• _Dataset records_:
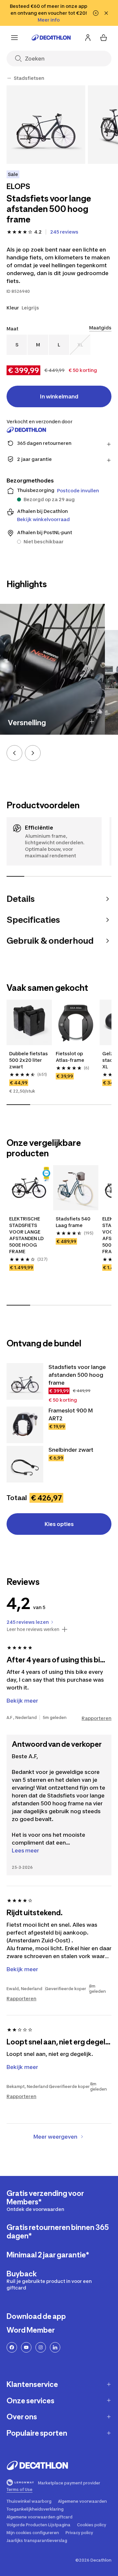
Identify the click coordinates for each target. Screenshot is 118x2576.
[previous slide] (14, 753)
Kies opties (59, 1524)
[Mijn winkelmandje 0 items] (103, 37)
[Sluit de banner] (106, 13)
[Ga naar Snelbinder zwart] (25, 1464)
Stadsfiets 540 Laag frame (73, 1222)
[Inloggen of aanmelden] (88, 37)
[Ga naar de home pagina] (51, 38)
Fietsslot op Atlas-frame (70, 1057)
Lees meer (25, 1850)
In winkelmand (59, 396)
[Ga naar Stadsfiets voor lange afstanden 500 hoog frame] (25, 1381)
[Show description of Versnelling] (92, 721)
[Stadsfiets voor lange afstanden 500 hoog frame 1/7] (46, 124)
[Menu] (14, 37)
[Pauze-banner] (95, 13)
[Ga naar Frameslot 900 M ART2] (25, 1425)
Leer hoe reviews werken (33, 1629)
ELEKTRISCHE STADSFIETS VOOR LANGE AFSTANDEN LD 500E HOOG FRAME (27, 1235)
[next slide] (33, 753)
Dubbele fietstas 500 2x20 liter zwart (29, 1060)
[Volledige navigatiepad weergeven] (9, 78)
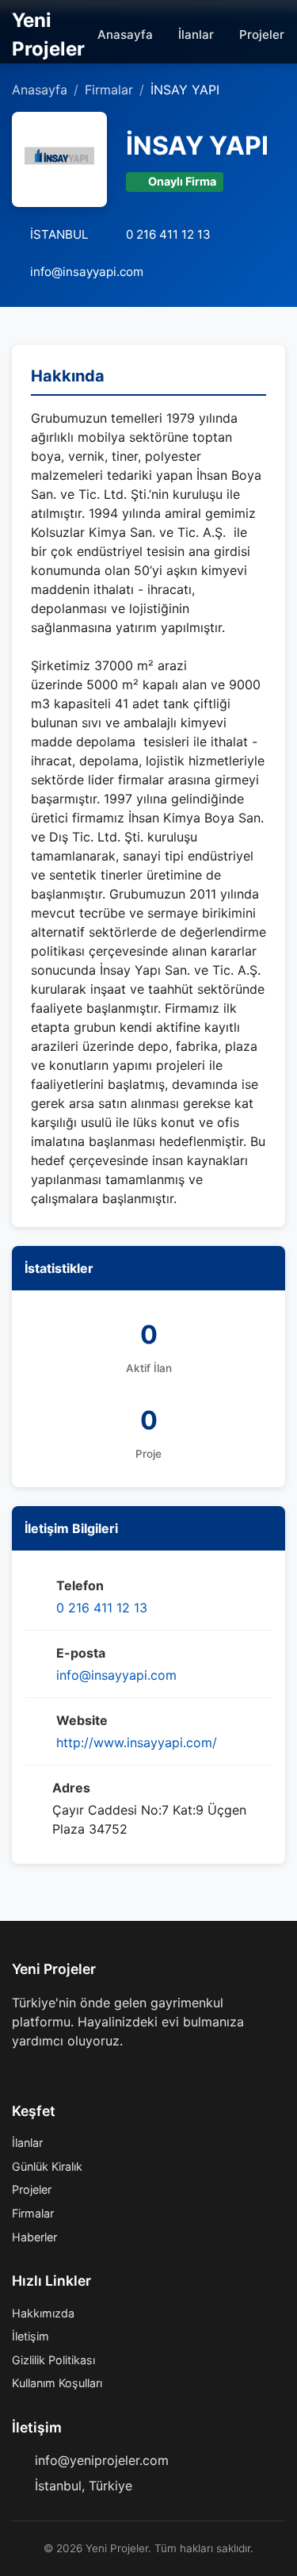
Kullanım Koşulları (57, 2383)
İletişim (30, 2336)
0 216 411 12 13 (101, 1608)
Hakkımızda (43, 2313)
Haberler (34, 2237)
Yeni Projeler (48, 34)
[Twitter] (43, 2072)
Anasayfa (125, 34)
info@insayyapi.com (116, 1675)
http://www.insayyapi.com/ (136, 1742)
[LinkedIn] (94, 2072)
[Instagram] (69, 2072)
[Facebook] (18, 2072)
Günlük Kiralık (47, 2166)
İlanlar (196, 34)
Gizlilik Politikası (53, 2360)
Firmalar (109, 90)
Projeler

• _Aim of the task_: Word for word, repeat the lines of data above, omitting every picture.

• _Exercise solution_:
Identify the click coordinates for each target. Screenshot is 118x2576.
[previous slide] (14, 753)
Kies opties (59, 1524)
[Mijn winkelmandje 0 items] (103, 37)
[Sluit de banner] (106, 13)
[Ga naar Snelbinder zwart] (25, 1464)
Stadsfiets 540 Laag frame (73, 1222)
[Inloggen of aanmelden] (88, 37)
[Ga naar de home pagina] (51, 38)
Fietsslot op Atlas-frame (70, 1057)
Lees meer (25, 1850)
In winkelmand (59, 396)
[Ga naar Stadsfiets voor lange afstanden 500 hoog frame] (25, 1381)
[Show description of Versnelling] (92, 721)
[Stadsfiets voor lange afstanden 500 hoog frame 1/7] (46, 124)
[Menu] (14, 37)
[Pauze-banner] (95, 13)
[Ga naar Frameslot 900 M ART2] (25, 1425)
Leer hoe reviews werken (33, 1629)
ELEKTRISCHE STADSFIETS VOOR LANGE AFSTANDEN LD 500E HOOG FRAME (27, 1235)
[next slide] (33, 753)
Dubbele fietstas 500 2x20 liter zwart (29, 1060)
[Volledige navigatiepad weergeven] (9, 78)
Kullanım Koşulları (57, 2383)
İletişim (30, 2336)
0 216 411 12 13 (101, 1608)
Hakkımızda (43, 2313)
Haberler (34, 2237)
Yeni Projeler (48, 34)
[Twitter] (43, 2072)
Anasayfa (125, 34)
info@insayyapi.com (116, 1675)
http://www.insayyapi.com/ (136, 1742)
[LinkedIn] (94, 2072)
[Instagram] (69, 2072)
[Facebook] (18, 2072)
Günlük Kiralık (47, 2166)
İlanlar (196, 34)
Gizlilik Politikası (53, 2360)
Firmalar (109, 90)
Projeler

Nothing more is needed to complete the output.